Berliner Nahverkehr: »Rot-rot« wird bestreikt

Seit heute nacht null Uhr dürften fast alle Busse, U- und Straßenbahnen in Berlin stillstehen.

[dokumentiert: Flugblatt des Netzwerks für ein kämpferische und demokratische ver.di zum BVG- / BT-Streik]


 

von Daniel Behruzi, zuerst veröffentlicht in der jungen Welt, 1.2.08

Die Gewerkschaft ver.di ruft die Beschäftigten der Berliner Verkehrsbetriebe (BVG) sowie von deren Tochterunternehmen Berlin Transport (BT) bis Samstag, 15 Uhr, zur Arbeitsniederlegung auf.

Damit reagiert sie auf die »Provokation« des Kommunalen Arbeitgeberverbands (KAV) bei den Verhandlungen am Donnerstag. Der KAV habe »für 95 Prozent der Belegschaften von BVG und BT keinerlei Angebot gemacht und will deren Einkommen bis Ende 2010 einfrieren«, kritisierte ver.di-Sekretär Frank Bäsler am Donnerstag abend in Berlin vor der Presse.

Das »Angebot« des KAV beinhaltet eine Einmalzahlung von 200 Euro sowie lineare Lohnsteigerungen von vier Prozent ab Juli 2008 und zwei Prozent ab Januar 2010 – allerdings nur für die seit dem 31.August 2005 neu eingestellten Beschäftigten. Laut KAV sind das 2000, nach Angaben von ver.di weniger als 1200 der insgesamt 12500 Mitarbeiter von BVG und BT. Die werden infolge des 2005 vereinbarten Tarifvertrags Nahverkehr deutlich schlechter entlohnt als die Altbeschäftigten, deren Einkommen durch einen »Sicherungsbetrag« aufgestockt wird.

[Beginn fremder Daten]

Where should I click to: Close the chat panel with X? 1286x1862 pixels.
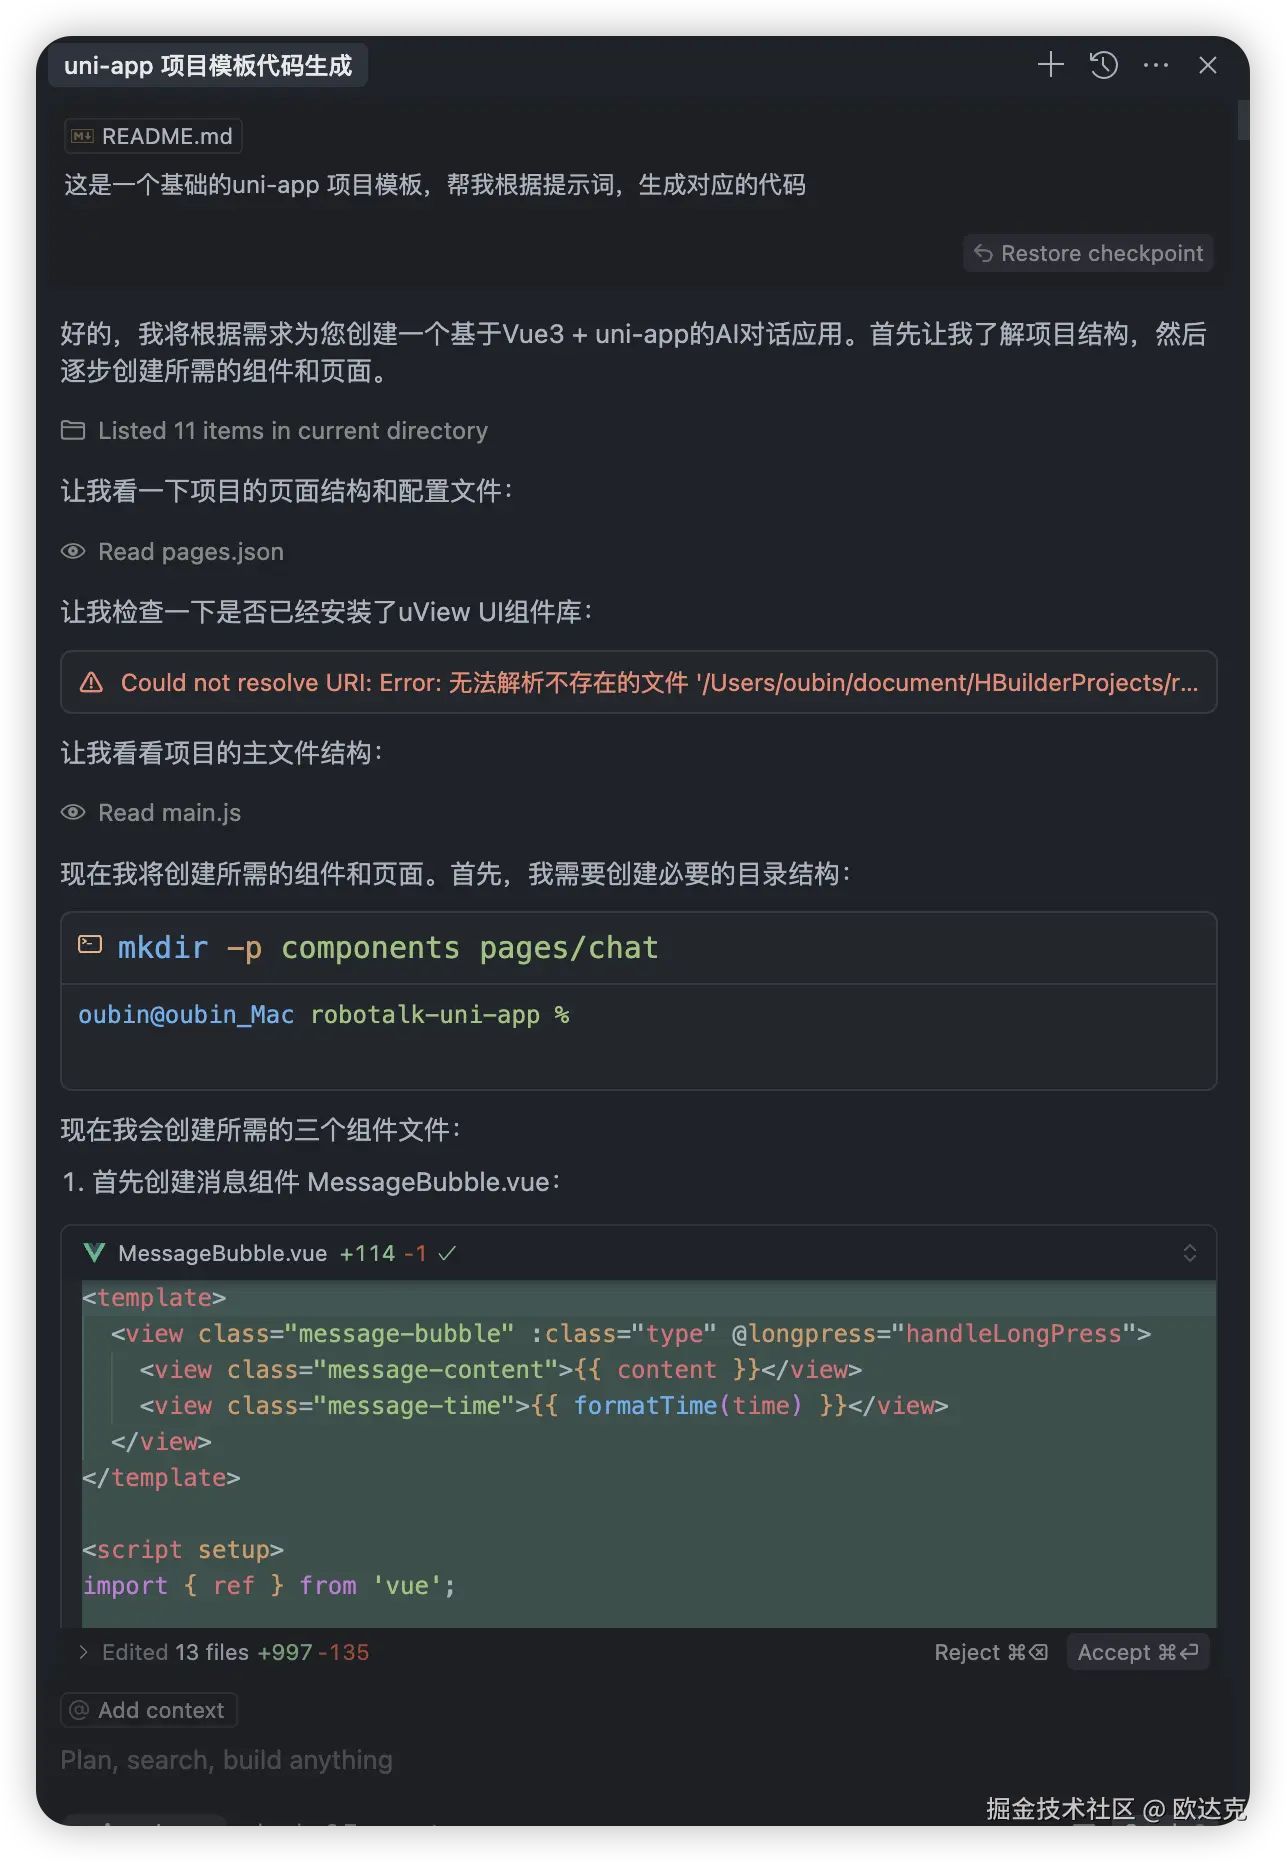1208,66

Die jeweilige Lohnerhöhung soll mit diesem »Sicherungsbetrag« verrechnet werden, so daß der Großteil der Belegschaften von BVG und BT bis Ende 2010 ohne einen Cent mehr auskommen müßte. »Das wäre ein Eingriff in tariflich bereits abgesicherte Bezüge«, stellte ver.di-Mann Bäsler fest. Die Gewerkschaft erwarte vom SPD-Linke-Senat »Vertrags- und Tariftreue«, betonte er. Ver.di fordert weiterhin Lohnsteigerungen von zwölf Prozent, mindestens aber 250 Euro.

Auch im Tarifkonflikt des Landes Berlin, der 60 000 Arbeiter und Angestellte in Behörden, Kitas, Schulen und Grünflächenämtern sowie bei der Polizei und der Feuerwehr betrifft, droht eine Eskalation. Die Tarifgemeinschaft der Gewerkschaften ver.di, GdP, IG BAU und GEW fordert, daß die in anderen Bundesländern längst zugestandenen Einmalzahlungen von jeweils 300 Euro für die Jahre 2005 bis 2007 auch den Berliner Kollegen zugute kommen. Zudem will sie durchsetzen, daß die Hauptstadt in die geltenden Flächentarifverträge zurückkehrt und Einkommensverbesserungen, über die derzeit auf Bundesebene verhandelt wird, übernimmt. Innensenator Ehrhart Körting (SPD), dem die Gewerkschaften eine Frist bis zum 29. Januar gesetzt hatten, erneuerte lediglich sein Angebot, das neue Tarifrecht teilweise zu übernehmen – allerdings ohne jegliche Einkommensverbesserungen. Die Gewerkschaften erklärten daraufhin das Scheitern der Verhandlungen.

»Der Senat zwingt uns durch sein Verhalten, jetzt Arbeitskampfmaßnahmen vorzubereiten«, so die stellvertretende ver.di-Landesbezirksvorsitzende Astrid Westhoff in einer Pressemitteilung. Für Klaus Eisenreich, Geschäftsführer der Polizeigewerkschaft GdP, ist klar, daß es nicht wie in den vergangenen Wochen bei Warnstreiks bleiben kann. »Warnstreiks sind in der GdP nicht mehr umsetzbar. Der Druck der Basis ist enorm. Die Kollegen wollen richtig streiken – und zwar möglichst unbefristet«, erklärte er am Donnerstag gegenüber junge Welt. Wie Oberbürgermeister Klaus Wowereit (SPD) und sein sozialdemokratischer Innensenator mit den Gewerkschaften umgingen sei »schlicht skandalös«, betonte Eisenreich. Die Tarifkommissionen wollen Mitte Februar über konkrete Maßnahmen entscheiden.